Friday, August 14, 2009

Holding Your Own Against a Motormouth

If your strategy is to fly below the radar in meetings, secretly checking messages on your Blackberry or working the crossword puzzle, you may want to re-think your game plan.

Jennifer B. Kahnweiler, author of "The Introverted Leader," told me that meetings are important for your career because that's where "impressions are formed."

"If a boss is asked about you, he's going to think about the way he sees you behave, and that means how you behave in meetings. If you sit there quietly and never say anything, then his impression is going to be that you don't show initiative, that you don't speak up," she says.

Perhaps you get intimidated in meetings. Perhaps you get nervous, not sure what to say, or you feel overwhelmed by a "talker." If that's the case, Kahnweiler offers some tips on how to deal with meeting motormouths:

* Don't smile or nod your head in agreement. That only encourages the long-winded participant. Maintain a flat expression.

* Don't get into a shouting match out of frustration. Offer to discuss the topic offline or table the discussion until things cool down.

* Hold up your hand with the stop signal, especially if the talker is going on and on. Then say, "I would like to say something."

* If cut off, take a cue from the pundits on the news shows' split screens. In a strong voice say, "I am speaking and would like to finish my thought."
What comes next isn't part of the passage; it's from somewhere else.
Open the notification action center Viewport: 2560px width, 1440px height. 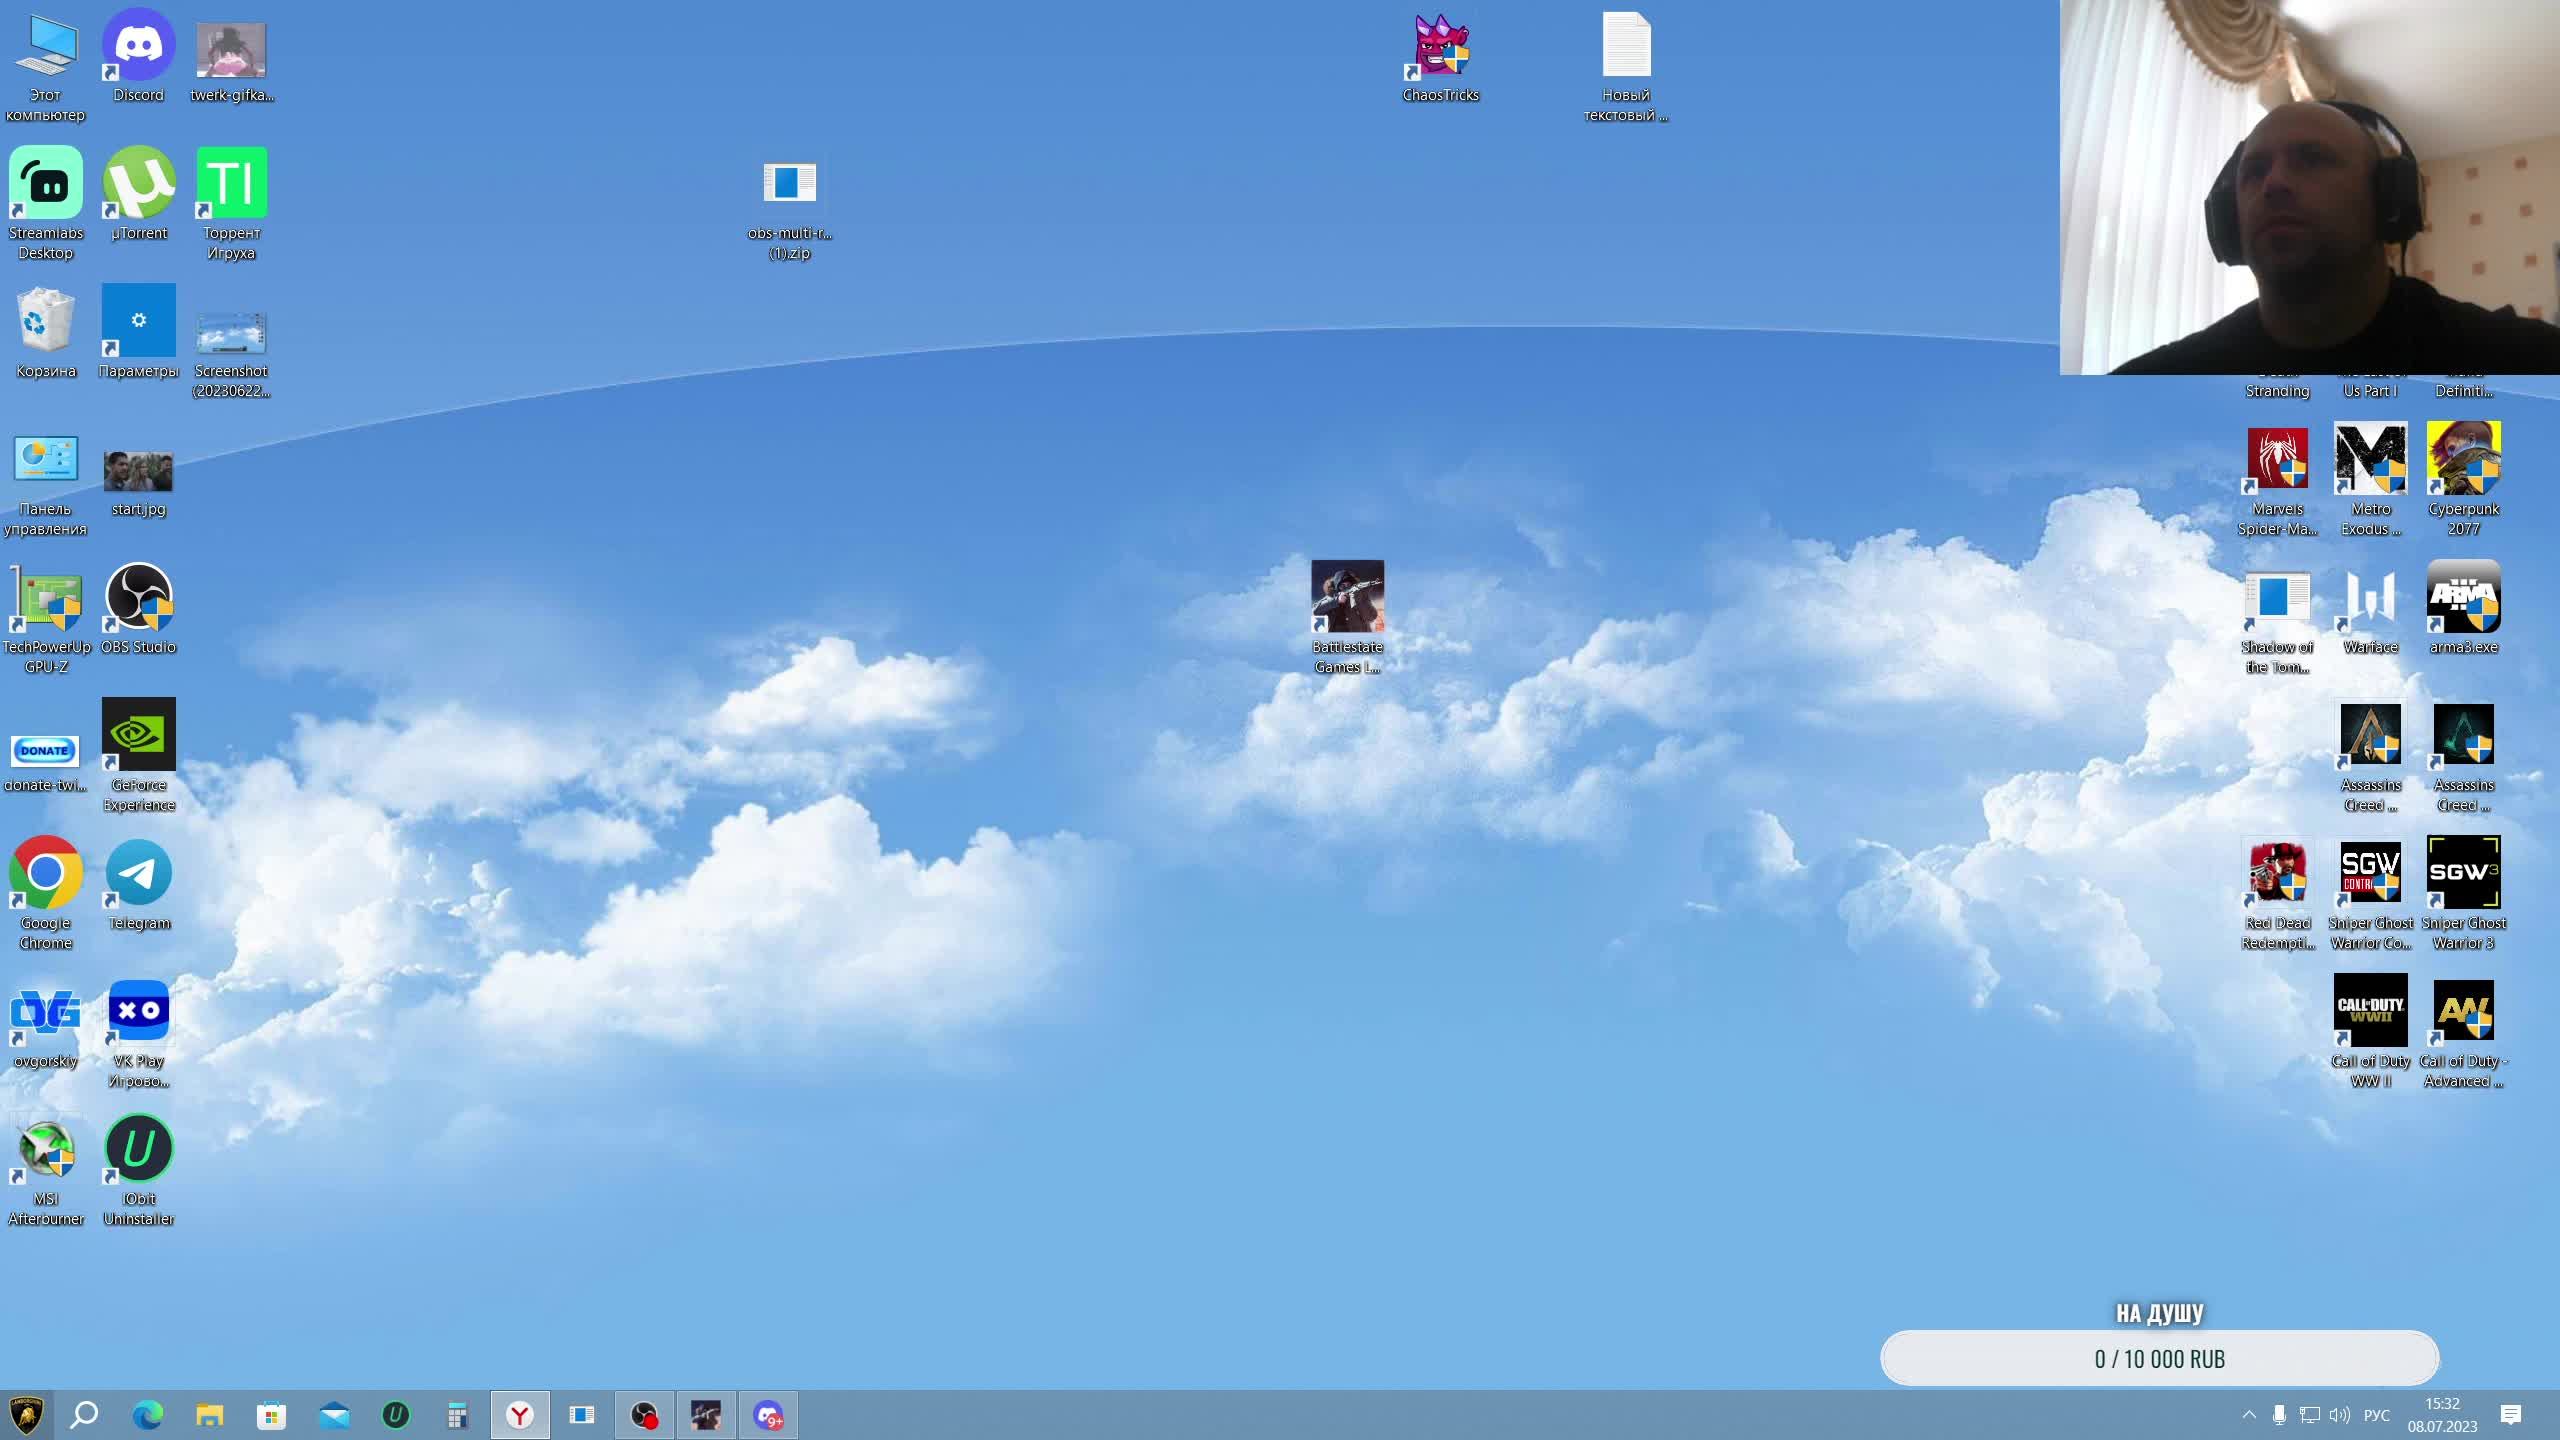[x=2511, y=1415]

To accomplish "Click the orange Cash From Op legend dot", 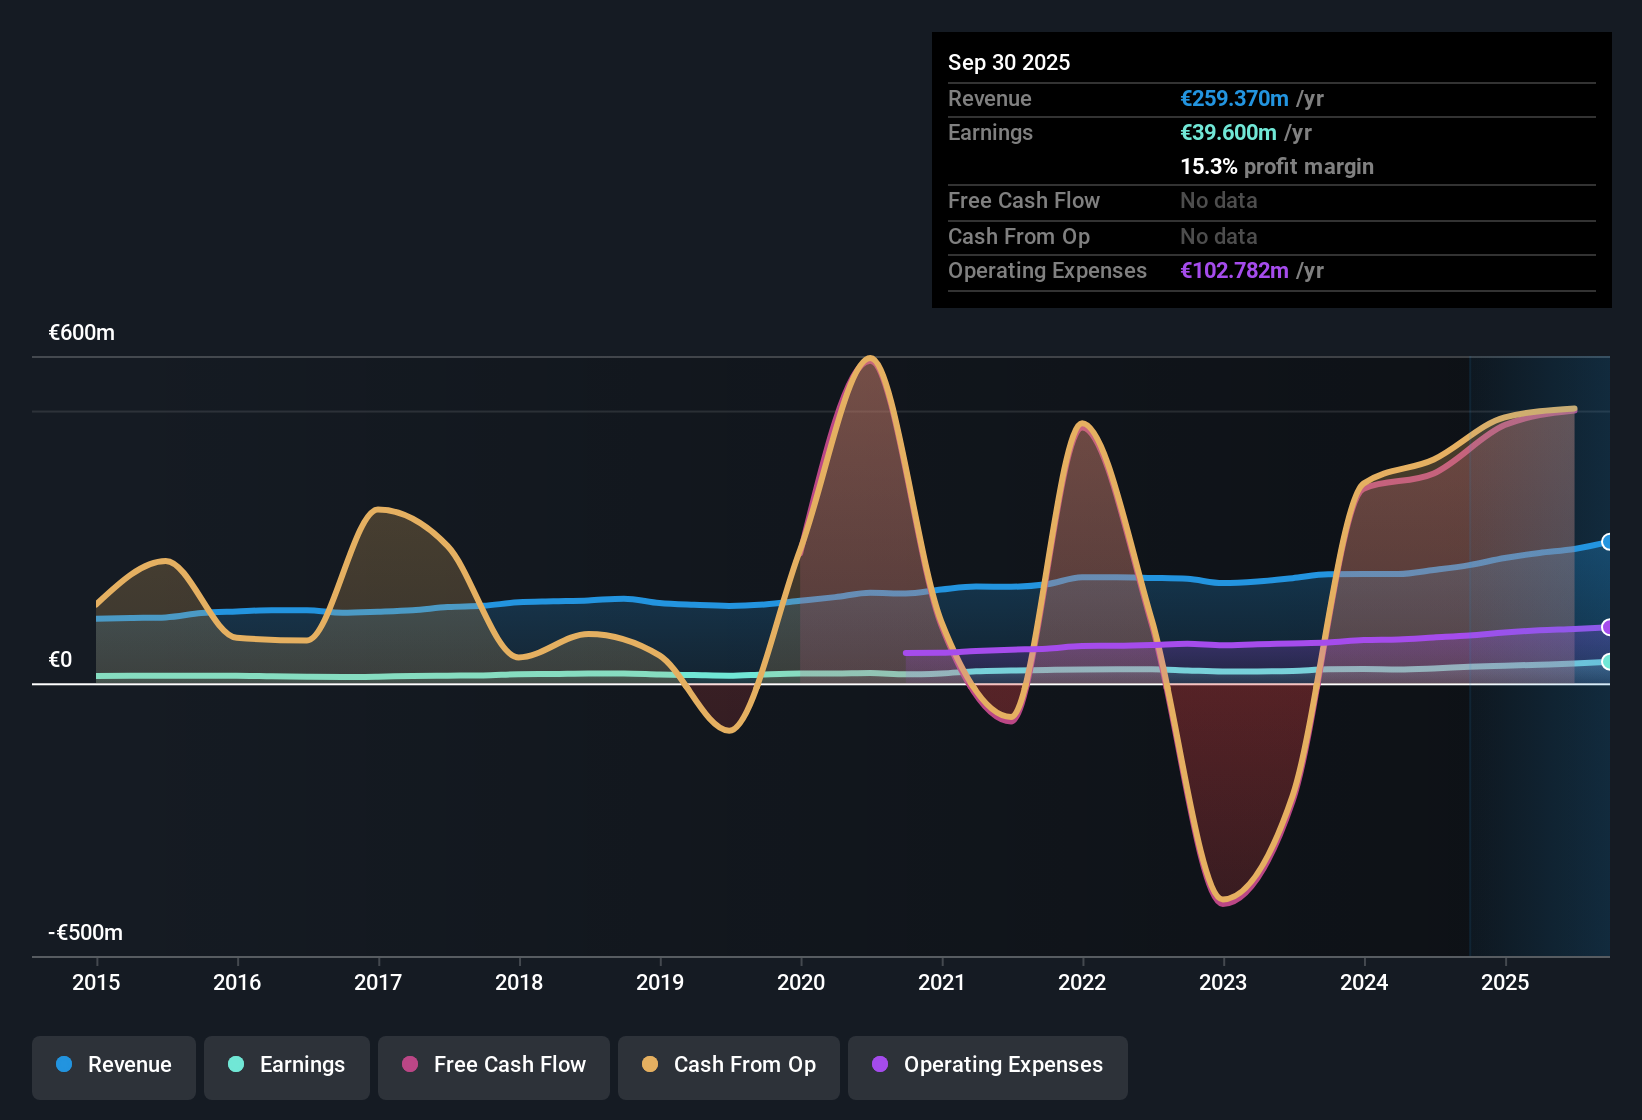I will 650,1065.
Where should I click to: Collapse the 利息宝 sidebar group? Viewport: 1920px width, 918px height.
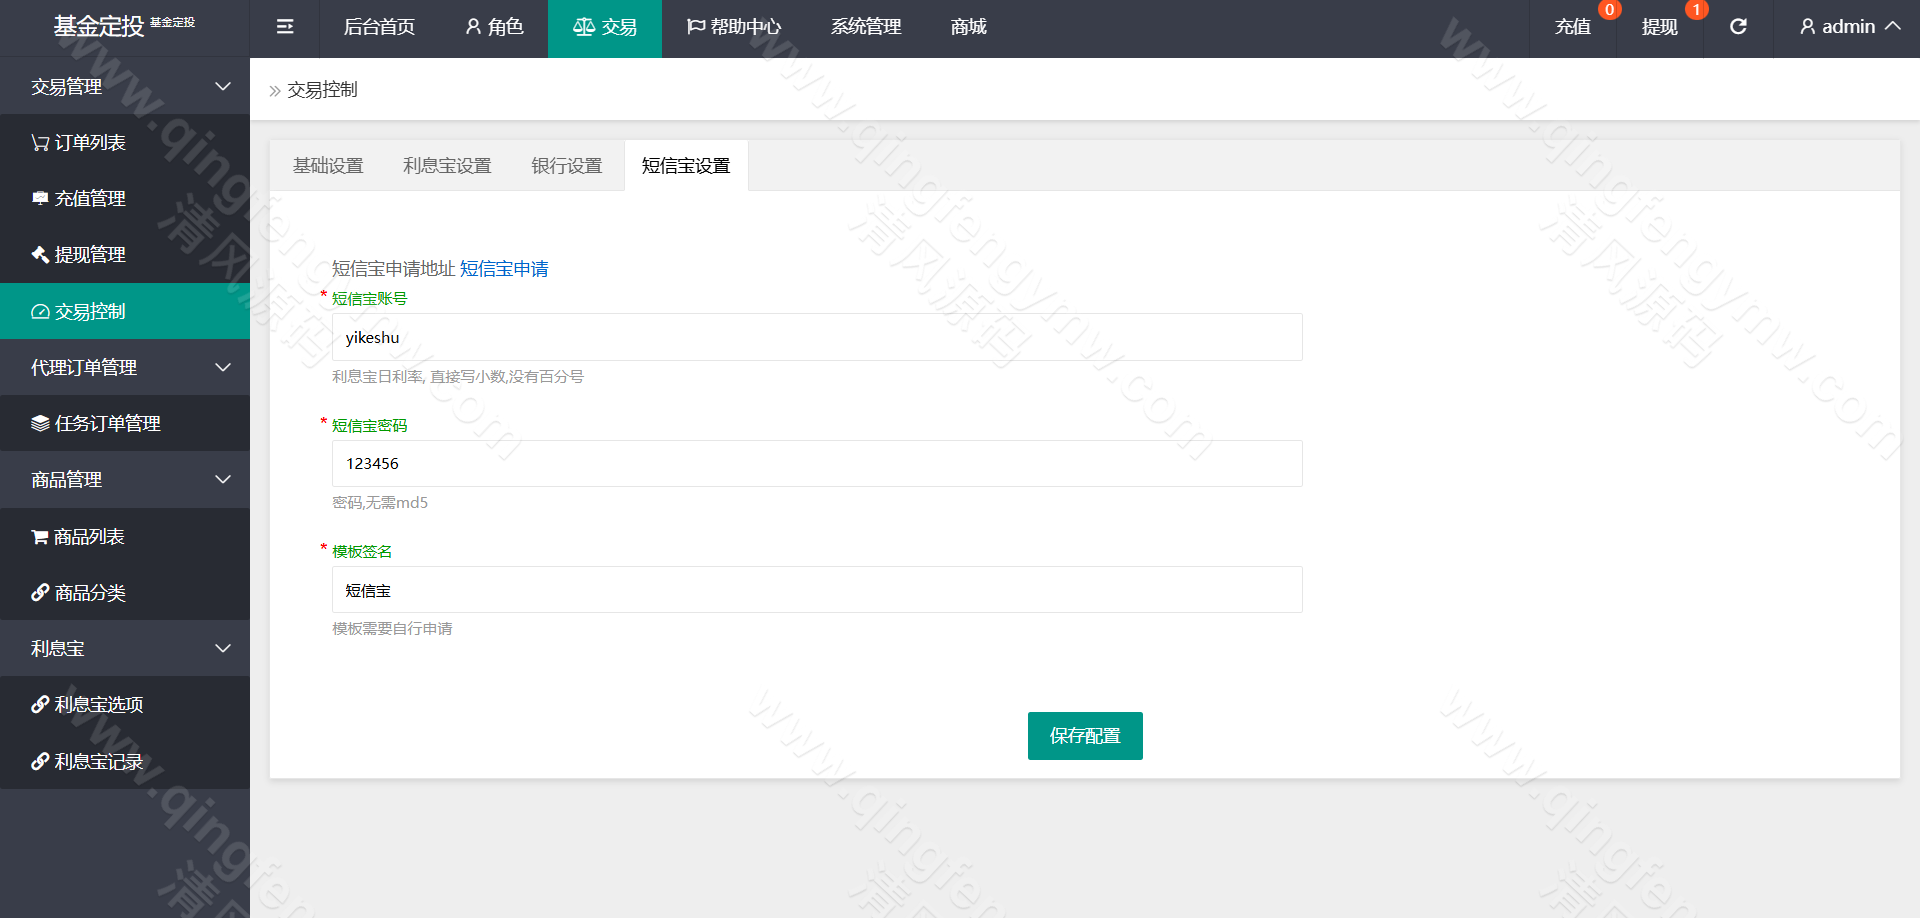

* Prepare and make your comments with confidence.

* If you miss your opportunity in the meeting, don't hesitate to talk to the person afterward.

How else can you make yourself heard in meetings?


Unknown said...

Anita - I love the graphic and your sharp summary of our conversation.

Conference call meetings also offer challenges - would love to hear what your readers say about getting in the conversation when you lack the non-verbal cues.

Anita said...

Many thanks for sharing your thoughts and insight about this issue!